Exercise: Reproduce the records that begin with the line containing "The image size is (600, 390)." and end with the line containing "1004x777 pixels. pyautogui.click(x=467, y=380)", including both of those lines, and give back only that part.

Provided data:
────────

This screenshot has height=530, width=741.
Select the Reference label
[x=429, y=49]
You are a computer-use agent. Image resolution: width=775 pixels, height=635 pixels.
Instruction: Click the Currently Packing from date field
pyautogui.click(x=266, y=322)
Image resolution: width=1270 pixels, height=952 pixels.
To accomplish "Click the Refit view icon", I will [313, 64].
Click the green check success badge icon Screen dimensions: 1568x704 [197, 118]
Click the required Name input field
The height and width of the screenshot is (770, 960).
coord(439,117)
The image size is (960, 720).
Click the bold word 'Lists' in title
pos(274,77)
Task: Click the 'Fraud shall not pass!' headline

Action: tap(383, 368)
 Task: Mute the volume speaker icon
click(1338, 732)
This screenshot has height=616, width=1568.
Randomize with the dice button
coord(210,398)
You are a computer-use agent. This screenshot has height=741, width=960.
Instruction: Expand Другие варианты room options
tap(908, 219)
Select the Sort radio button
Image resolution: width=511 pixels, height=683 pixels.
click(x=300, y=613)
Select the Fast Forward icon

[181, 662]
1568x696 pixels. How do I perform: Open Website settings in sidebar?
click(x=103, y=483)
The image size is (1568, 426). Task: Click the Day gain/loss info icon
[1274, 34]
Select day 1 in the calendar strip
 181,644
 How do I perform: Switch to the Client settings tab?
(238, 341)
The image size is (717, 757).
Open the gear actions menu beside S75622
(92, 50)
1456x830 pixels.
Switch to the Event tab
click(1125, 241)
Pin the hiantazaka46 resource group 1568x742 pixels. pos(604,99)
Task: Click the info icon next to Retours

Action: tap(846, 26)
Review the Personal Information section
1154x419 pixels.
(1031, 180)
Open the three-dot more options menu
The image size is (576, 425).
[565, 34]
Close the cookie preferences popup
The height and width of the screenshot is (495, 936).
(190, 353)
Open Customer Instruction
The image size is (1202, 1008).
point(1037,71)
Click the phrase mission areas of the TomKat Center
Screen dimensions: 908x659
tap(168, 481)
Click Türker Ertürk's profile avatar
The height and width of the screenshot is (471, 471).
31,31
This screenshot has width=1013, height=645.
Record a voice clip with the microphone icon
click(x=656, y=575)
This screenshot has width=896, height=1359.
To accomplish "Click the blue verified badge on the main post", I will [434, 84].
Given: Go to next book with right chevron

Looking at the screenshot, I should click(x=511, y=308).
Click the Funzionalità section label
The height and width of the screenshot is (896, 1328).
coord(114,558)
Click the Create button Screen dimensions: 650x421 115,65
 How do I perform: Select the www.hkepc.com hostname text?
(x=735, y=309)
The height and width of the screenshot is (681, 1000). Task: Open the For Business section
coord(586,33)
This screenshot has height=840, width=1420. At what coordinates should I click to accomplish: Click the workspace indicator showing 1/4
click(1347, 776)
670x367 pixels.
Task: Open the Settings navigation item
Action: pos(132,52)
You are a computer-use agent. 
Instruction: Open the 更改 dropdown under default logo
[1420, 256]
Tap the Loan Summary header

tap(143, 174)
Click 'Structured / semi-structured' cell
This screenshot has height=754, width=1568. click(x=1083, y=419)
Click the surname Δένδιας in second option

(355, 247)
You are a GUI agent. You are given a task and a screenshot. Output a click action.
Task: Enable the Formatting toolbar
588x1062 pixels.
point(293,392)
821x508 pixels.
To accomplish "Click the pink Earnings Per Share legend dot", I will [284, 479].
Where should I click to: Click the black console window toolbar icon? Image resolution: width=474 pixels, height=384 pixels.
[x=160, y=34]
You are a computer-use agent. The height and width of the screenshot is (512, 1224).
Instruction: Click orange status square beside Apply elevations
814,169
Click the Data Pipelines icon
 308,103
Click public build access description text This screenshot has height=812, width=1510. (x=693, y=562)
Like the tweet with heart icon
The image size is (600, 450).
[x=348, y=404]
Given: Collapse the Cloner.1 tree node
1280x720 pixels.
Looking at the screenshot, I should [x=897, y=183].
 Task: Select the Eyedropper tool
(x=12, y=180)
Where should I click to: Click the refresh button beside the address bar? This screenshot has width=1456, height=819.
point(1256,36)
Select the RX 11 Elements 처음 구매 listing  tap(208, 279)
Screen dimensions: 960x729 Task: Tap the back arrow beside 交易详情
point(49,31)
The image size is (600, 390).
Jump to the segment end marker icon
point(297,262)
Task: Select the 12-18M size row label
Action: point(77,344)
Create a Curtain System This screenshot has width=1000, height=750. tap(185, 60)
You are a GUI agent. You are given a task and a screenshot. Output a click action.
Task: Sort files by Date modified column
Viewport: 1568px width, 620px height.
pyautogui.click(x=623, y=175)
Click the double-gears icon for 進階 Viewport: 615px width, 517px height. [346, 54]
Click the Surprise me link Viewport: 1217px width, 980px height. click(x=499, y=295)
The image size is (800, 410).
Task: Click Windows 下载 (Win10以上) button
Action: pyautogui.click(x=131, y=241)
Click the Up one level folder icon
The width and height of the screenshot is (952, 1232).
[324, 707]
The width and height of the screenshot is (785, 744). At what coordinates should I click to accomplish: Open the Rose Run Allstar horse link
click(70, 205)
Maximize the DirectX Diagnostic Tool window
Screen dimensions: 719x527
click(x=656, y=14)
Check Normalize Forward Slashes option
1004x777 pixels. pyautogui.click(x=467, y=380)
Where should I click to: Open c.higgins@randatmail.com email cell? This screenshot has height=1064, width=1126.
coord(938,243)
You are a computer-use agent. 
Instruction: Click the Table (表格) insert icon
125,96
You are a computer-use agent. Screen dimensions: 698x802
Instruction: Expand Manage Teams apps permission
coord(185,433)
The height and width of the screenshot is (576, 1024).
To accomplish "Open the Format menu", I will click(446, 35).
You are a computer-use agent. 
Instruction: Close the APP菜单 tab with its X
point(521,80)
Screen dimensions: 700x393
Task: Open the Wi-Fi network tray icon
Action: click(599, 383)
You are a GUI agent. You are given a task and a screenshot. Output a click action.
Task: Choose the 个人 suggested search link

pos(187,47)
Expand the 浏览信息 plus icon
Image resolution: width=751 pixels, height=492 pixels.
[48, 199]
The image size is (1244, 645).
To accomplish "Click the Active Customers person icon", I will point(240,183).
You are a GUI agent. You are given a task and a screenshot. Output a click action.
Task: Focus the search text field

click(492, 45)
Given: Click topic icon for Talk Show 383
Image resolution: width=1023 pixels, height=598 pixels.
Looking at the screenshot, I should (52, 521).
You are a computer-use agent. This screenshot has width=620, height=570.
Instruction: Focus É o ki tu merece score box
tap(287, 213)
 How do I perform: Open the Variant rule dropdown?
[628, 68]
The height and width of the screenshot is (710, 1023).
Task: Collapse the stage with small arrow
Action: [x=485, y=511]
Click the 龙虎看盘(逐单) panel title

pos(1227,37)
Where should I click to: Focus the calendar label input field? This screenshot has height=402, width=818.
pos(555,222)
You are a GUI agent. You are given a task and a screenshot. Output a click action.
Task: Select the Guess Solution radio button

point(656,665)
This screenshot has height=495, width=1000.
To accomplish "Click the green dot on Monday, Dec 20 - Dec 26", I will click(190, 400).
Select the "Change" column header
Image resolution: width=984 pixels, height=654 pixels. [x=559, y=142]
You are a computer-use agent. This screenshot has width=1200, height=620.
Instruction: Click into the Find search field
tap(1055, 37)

────────

Answer below:
The image size is (600, 390).
Jump to the segment end marker icon
point(297,262)
Task: Select the 12-18M size row label
Action: point(77,344)
Create a Curtain System This screenshot has width=1000, height=750. tap(185, 60)
You are a GUI agent. You are given a task and a screenshot. Output a click action.
Task: Sort files by Date modified column
Viewport: 1568px width, 620px height.
pyautogui.click(x=623, y=175)
Click the double-gears icon for 進階 Viewport: 615px width, 517px height. [346, 54]
Click the Surprise me link Viewport: 1217px width, 980px height. click(x=499, y=295)
The image size is (800, 410).
Task: Click Windows 下载 (Win10以上) button
Action: pyautogui.click(x=131, y=241)
Click the Up one level folder icon
The width and height of the screenshot is (952, 1232).
[324, 707]
The width and height of the screenshot is (785, 744). At what coordinates should I click to accomplish: Open the Rose Run Allstar horse link
click(70, 205)
Maximize the DirectX Diagnostic Tool window
Screen dimensions: 719x527
click(x=656, y=14)
Check Normalize Forward Slashes option
1004x777 pixels. pyautogui.click(x=467, y=380)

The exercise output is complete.